- [Exercise instructions]:
Every record below is to be retyped exactly.
--- Dataset ---
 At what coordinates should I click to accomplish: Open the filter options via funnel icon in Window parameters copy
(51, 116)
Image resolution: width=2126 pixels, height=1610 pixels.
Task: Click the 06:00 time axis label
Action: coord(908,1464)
---
- [Exercise solution]:
 At what coordinates should I click to accomplish: Open the filter options via funnel icon in Window parameters copy
(51, 116)
Image resolution: width=2126 pixels, height=1610 pixels.
Task: Click the 06:00 time axis label
Action: coord(908,1464)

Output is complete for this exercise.